La doctrine chrétienne de la justification de l'homme par Dieu exprime à la fois l'exigence radicale que Dieu a envers l'homme et le salut radical que Dieu donne à cet homme qui ne répond pas à cette exigence. La justification maintient ainsi la justice de Dieu, qui n'a pas « pour métier de pardonner », ainsi qu'ironisait Voltaire, et elle annonce le retournement du jugement en grâce, quand Jésus-Christ meurt condamné, lui l'innocent, pour faire vivre les hommes, ses accusateurs coupables. Par sa formulation juridique abrupte, par son apparente immoralité, par le sérieux qu'elle établit dans les rapports mortellement conflictuels entre l'homme et Dieu, la doctrine de la justification est au cœur de toute la tradition théologique issue de la Bible.

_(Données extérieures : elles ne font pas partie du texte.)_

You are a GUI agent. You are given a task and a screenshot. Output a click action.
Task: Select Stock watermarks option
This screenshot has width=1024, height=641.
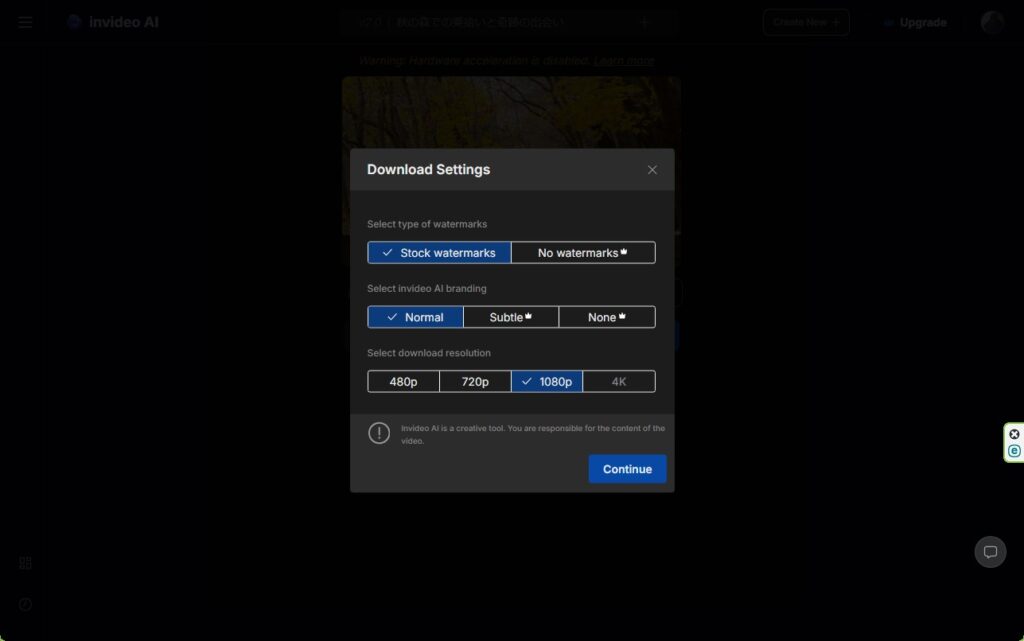pos(439,253)
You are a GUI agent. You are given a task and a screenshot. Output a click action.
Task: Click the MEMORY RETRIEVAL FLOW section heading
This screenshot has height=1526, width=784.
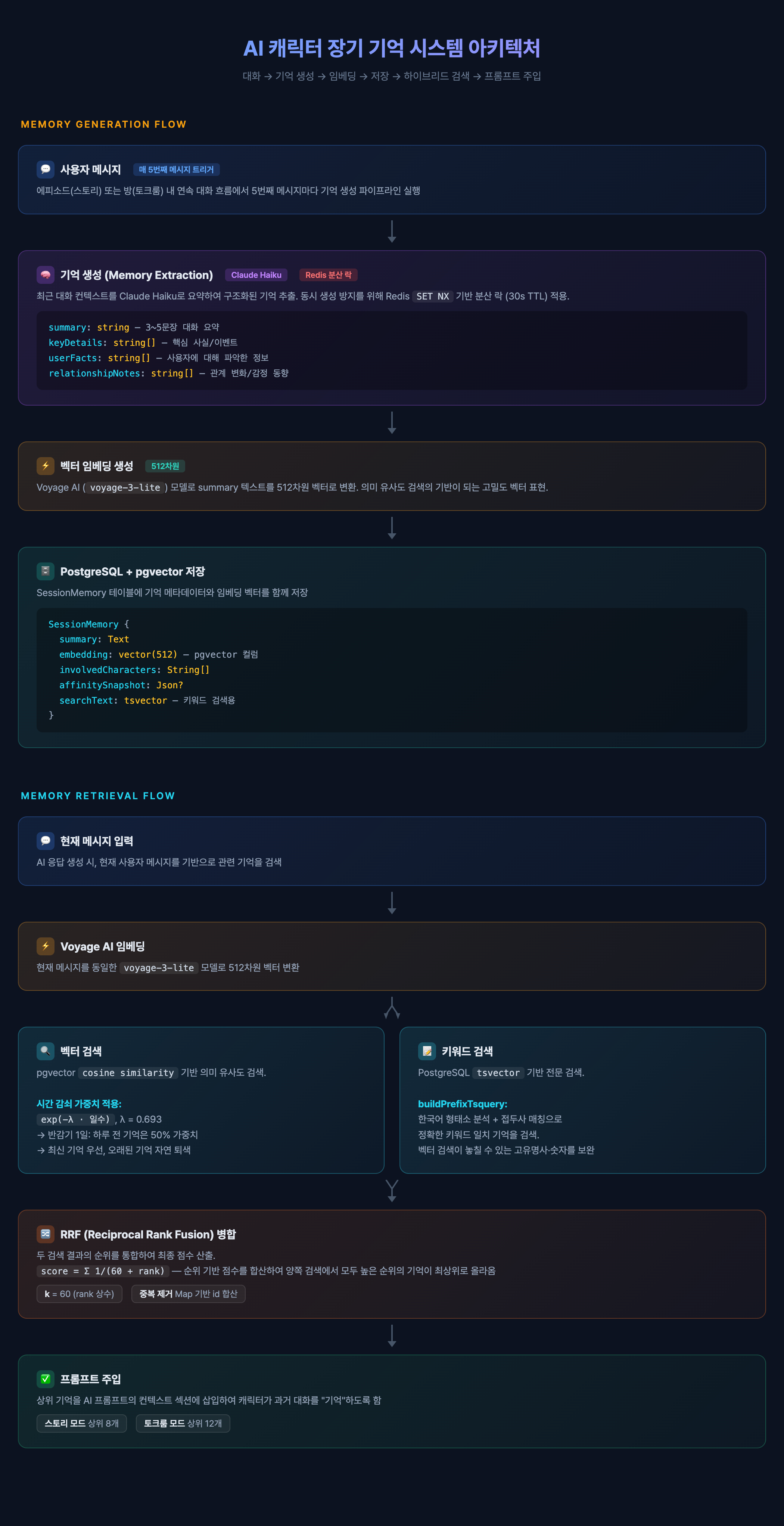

La justification du pécheur consiste pour celle-ci en la description du rapport de grâce, d'une grâce active et créatrice, entre Dieu et l'homme. Être justifié, c'est être agréé par un amour qui abat l'orgueil et relève l'humilité. La justification s'oppose ainsi au légalisme, qui compte sur les mérites de l'obéissance, comme d'ailleurs au libertinisme, qui spécule sur l'inconscience ou l'impuissance de l'indulgence. La doctrine de la justification réapparaît au premier plan de la réflexion théologique dès que le christianisme risque de s'affadir en une morale de la vertu progressive ou de s'ériger en un jugement impénétrable. Augustin et Luther sont ici les deux plus grands noms de la tradition théologique occidentale. Aujourd'hui, où l'homme ne tremble plus pour son salut éternel, la doctrine de la non-justification de l'homme par lui-même garde toute son actualité, si l'on peut dire, sécularisée. Elle se manifeste, dans l'athéisme de Sartre par exemple, comme le refus de toute tentative pour justifier a priori ou a posteriori les risques de la liberté et comme une modeste invitation à agir, sans prétendre se sauver soi-même.

Les sources bibliques

Le sens classique du mot « juste » désigne celui qui accomplit les actes vertueux que lui indique sa raison délibérative et qui observe ainsi les lois établies et l'égalité souhaitable. « Nous appelons juste, dit Aristote, ce qui est susceptible de créer ou de sauvegarder, en totalité ou en partie, le bonheur de la communauté politique » (Éthique à Nicomaque, V, 13). Le juste connaît le bien et s'habitue à le pratiquer. Il trouve par là sa véritable nature, sa finalité et son équilibre. Il ne redoute rien d'autre que de ne pas vivre à hauteur de lui-même. Il habite dans une « lumière d'estime », qui lui épargne l'humiliation de soi comme la présomption. Il rend à chacun et à chaque chose ce qui lui est dû. Il conforme sa conduite à sa connaissance et sa connaissance au bien qui l'oriente. La justice dans une telle perspective apparaît bien comme la vertu des vertus, mais la justification n'a pas de place ici.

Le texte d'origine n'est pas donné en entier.